Polly Chandler, MEd '05Chair, Department of Management
Sustainability's Champion of Champions
When Polly Chandler began as chair of the Department of Organization and Management (O&M) at Antioch University New England (AUNE), a student could earn an MBA in Sustainability (Green MBA) just one way—a 24-month program of weekend classes. Since then another avenue has been added: a twelve-month accelerated option.
To Chandler, the expansion of options promises more sustainability champions in the workplace. "If we can graduate more students, we can really tend to the planet and effect change," Chandler said. "If they're all advocating for environmental sustainability, that's where the hope for the future starts to build."
A Childhood Outdoors
Chandler has been an advocate of the outdoors since growing up in Minnesota, where she spent much of her childhood swimming, fishing, hiking and biking. After earning a bachelor's degree in resource management and environmental science from the University of Wisconsin-Stevens Point, she moved to the East Coast. She taught students of all ages, including adults, about science and nature and worked for environmental organizations, including the Chesapeake Bay Foundation.
In 2004, Chandler and her husband, after a cross-country journey, landed in Keene. She went to work for Antioch New England Institute and earned a master's in administration and supervision from AUNE. During her graduate work, she also served as the service learning coordinator for Keene State College. After directing the Tomey Center for the O&M Department, she was asked to manage the Green MBA program and later, in 2008, was named department chair.
Out in the Field
When Chandler taught in secondary schools, her colleagues called her the "Field Trip Queen." She continues her reign by incorporating field experiences into all her courses and, last fall, introducing to the accelerated MBA program the AUNE version of a field trip, the learning journey. Each learning journey is nested into a specific course. Next fall's learning journey is open to students from each of the Green MBA options. "This is where it all comes together, and it's been wildly successful," Chandler said.
It's a basic tenet of AUNE philosophy that students spend time in the world outside the campus to test the theories they're learning and to engage with their field. Through the learning journeys' multiday tours, other field experience and practicum, students do just that, learning how companies put sustainability into practice.

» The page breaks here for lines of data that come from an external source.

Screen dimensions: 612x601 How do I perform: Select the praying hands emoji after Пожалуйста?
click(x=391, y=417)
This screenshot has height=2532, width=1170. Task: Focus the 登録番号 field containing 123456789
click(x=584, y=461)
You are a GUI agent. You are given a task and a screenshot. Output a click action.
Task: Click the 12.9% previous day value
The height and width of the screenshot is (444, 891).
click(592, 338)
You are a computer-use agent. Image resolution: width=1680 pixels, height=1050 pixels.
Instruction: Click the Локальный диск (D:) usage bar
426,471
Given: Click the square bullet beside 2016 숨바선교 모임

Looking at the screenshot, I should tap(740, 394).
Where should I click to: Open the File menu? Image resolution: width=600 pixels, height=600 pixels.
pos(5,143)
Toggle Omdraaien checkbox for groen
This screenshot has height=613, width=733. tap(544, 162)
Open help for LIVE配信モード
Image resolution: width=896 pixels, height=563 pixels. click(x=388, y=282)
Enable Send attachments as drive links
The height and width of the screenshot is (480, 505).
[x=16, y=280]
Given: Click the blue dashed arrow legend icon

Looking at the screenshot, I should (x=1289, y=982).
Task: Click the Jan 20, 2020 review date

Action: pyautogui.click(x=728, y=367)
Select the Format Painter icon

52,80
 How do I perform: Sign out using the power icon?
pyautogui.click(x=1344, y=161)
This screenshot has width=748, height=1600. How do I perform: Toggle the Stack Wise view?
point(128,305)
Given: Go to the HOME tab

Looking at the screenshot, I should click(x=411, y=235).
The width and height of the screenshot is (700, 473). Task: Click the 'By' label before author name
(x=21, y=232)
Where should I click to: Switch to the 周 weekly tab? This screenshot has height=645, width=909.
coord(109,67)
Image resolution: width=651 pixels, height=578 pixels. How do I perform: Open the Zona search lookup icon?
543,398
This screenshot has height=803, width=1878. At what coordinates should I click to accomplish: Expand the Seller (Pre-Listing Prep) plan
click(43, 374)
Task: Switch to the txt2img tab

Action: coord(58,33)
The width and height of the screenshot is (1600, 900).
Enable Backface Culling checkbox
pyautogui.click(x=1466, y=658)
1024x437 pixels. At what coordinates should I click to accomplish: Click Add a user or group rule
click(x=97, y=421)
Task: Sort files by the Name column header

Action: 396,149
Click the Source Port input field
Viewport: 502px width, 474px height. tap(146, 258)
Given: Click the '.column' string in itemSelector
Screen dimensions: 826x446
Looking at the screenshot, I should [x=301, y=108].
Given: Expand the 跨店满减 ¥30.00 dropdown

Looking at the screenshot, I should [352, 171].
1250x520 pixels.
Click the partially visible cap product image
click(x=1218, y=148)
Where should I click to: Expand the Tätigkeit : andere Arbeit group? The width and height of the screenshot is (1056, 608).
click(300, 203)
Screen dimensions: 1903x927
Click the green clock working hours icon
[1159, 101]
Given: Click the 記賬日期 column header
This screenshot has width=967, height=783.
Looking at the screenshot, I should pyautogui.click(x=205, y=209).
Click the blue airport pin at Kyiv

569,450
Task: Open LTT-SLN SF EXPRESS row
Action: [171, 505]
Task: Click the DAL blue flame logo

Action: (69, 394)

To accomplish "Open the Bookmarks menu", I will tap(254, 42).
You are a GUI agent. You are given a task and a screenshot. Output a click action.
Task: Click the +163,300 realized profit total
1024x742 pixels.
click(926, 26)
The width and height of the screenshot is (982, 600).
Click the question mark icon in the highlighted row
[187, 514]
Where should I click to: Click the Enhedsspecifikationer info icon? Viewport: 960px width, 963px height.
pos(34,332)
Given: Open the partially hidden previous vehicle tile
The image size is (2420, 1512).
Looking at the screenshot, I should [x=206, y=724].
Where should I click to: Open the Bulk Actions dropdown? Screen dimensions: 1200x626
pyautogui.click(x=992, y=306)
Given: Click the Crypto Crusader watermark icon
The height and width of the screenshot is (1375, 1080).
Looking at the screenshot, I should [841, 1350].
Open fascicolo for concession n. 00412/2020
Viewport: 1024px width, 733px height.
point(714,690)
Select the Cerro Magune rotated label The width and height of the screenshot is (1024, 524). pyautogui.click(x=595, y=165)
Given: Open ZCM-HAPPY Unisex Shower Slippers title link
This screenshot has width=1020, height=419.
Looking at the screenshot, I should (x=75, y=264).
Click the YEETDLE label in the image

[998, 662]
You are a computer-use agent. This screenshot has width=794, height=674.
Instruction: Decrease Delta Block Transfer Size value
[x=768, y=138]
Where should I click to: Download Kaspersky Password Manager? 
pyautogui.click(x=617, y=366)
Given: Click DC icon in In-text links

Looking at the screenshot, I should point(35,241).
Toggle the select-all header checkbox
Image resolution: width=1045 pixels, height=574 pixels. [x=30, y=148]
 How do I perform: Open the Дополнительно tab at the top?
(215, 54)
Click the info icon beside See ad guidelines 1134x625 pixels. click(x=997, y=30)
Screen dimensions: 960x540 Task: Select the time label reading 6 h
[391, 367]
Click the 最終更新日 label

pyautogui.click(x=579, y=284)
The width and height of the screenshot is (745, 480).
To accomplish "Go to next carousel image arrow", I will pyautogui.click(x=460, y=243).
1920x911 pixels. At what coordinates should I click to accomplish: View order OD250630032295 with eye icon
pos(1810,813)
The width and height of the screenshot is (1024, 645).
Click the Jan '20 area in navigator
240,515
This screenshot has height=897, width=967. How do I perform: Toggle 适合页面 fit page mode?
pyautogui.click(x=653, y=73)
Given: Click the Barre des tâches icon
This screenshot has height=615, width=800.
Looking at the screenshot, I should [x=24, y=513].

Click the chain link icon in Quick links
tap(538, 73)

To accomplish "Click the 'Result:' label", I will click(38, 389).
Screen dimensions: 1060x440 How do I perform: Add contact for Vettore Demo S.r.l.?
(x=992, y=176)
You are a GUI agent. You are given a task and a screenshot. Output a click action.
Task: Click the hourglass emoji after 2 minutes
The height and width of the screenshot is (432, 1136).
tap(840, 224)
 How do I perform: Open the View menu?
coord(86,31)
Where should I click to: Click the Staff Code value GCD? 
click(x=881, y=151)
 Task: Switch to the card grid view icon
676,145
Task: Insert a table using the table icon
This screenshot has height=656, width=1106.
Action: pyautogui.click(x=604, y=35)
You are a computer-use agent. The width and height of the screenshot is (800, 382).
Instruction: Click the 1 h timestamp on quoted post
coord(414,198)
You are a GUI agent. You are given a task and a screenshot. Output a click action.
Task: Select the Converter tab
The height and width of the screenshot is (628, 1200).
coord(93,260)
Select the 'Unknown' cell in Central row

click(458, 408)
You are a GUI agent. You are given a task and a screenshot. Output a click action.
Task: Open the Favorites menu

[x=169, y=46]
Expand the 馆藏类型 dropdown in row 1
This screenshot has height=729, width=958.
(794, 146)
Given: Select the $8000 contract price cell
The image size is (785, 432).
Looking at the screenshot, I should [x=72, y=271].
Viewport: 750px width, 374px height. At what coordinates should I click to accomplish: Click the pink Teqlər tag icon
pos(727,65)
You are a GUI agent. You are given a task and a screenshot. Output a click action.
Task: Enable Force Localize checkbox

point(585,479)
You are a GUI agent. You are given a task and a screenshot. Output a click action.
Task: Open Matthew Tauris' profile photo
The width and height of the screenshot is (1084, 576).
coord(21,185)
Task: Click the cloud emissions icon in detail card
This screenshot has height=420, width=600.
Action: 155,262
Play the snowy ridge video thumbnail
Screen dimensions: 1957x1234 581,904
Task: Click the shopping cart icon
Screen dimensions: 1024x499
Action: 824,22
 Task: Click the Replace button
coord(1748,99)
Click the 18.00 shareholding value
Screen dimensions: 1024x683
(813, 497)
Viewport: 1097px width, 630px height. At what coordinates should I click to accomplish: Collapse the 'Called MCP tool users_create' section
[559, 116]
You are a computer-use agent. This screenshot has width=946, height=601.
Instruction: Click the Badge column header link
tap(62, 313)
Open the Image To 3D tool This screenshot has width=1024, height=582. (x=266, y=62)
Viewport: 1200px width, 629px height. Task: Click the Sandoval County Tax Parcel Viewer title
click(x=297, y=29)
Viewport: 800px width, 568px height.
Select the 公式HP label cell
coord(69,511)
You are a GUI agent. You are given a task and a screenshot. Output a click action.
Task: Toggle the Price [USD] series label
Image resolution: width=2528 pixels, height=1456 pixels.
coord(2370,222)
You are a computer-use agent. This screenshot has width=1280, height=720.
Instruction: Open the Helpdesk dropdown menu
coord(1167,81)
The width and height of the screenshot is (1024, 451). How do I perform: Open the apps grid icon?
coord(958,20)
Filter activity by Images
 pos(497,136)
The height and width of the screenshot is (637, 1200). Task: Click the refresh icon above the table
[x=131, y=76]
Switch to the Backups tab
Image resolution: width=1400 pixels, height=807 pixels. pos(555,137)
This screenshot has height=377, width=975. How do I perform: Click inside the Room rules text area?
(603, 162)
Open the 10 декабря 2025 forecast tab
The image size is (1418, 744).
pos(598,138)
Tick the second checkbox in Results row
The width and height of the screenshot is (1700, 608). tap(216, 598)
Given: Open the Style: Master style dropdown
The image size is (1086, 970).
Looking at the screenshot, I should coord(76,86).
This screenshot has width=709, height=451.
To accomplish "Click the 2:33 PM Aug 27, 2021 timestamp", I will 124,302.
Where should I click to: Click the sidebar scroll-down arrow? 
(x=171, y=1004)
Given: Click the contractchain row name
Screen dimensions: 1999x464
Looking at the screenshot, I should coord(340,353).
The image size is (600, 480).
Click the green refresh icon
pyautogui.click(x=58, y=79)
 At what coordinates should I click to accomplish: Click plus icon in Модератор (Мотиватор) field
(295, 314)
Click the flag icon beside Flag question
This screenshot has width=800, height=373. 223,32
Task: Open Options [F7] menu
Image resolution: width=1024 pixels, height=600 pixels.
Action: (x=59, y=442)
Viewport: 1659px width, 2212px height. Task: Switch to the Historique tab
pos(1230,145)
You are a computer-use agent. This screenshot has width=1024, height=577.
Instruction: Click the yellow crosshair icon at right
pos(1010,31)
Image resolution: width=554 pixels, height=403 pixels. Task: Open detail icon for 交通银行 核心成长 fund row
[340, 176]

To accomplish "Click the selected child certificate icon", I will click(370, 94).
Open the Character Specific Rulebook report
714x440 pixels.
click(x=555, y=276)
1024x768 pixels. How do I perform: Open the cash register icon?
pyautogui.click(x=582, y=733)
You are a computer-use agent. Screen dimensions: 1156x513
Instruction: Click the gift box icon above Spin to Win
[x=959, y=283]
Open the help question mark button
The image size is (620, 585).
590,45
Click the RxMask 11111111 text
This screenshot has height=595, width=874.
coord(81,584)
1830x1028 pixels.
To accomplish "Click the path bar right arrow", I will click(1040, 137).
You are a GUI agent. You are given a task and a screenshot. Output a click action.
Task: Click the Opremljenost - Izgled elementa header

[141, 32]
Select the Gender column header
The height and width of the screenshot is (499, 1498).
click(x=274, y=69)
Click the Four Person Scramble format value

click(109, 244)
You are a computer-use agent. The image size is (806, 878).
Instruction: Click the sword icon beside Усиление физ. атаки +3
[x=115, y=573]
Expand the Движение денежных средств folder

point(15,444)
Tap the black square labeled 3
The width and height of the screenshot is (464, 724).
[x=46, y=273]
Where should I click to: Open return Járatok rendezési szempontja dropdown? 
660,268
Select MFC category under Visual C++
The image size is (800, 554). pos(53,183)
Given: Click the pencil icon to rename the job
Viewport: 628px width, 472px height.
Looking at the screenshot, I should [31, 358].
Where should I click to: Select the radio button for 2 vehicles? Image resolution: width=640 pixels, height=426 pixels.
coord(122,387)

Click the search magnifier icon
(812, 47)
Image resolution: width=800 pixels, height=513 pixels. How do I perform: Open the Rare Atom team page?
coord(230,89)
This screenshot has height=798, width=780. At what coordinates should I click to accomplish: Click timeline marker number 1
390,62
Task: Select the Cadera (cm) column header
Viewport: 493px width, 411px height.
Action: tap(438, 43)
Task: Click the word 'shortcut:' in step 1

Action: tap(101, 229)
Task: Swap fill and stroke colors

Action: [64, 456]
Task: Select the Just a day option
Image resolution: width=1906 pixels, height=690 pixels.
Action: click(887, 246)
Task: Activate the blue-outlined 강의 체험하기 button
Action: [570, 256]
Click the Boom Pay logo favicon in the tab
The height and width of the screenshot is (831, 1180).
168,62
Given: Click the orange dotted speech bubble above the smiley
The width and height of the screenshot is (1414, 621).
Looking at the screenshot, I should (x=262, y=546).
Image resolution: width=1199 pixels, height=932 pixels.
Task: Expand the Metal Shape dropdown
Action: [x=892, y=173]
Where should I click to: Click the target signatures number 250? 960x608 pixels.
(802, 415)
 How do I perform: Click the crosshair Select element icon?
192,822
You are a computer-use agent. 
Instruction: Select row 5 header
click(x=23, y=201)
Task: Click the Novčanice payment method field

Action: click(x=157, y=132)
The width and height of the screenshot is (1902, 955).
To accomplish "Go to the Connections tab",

They don't just sit and listen to company executives, Chandler said; they engage in professional dialogue.
In one of Chandler's courses, the students went to Green Mountain Coffee Roasters in Waterbury, Vermont. There they homed in on the fact that, in 2006, the company had bought Keurig Inc., which made the K-cup. Instead of bagging coffee, Green Mountain Coffee Roasters was now putting most of it in little plastic cups. The company recognized that it had an environmental challenge and was working to solve the waste stream problem.
"Our students were taking them on about the waste stream," Chandler said. "They asked about the supply chain, the cost of cups, the cost of the waste stream. … It allowed them to untangle all the threads and see how things work." The environmental staff at Green Mountain and O&M students had a professional conversation about options and future planning.
Off to Change the World
Green MBA students take their AUNE experience and education with them after graduation. Some have started their own businesses. Some have joined companies where they hope to make changes. "Others have worked in a company and transformed their position to include sustainability-'intrapreneurs,' " Chandler said. "A lot of students see that as a way to drive change." One student, for example, is the sustainability coordinator at Clark College; another is vice president of a solar company.
To Chandler's surprise, the recent recession turned out to be a real boon for the field of sustainability. As the price of oil rose, "it made people think about energy consumption," she said. "The bottom line has driven many business decisions, and we prepare our students to think about the triple bottom line: instead of a company focusing on just the dollar, we're looking at the environmental and human aspects, as well."
It's not only the students who are encountering a new program. Chandler said she's impressed by O&M faculty and staff. "Many transitioned from our MS in leadership program. That's a big shift, and I couldn't be more proud of faculty for stepping into the transition with genuine passion for the MBA in Sustainability."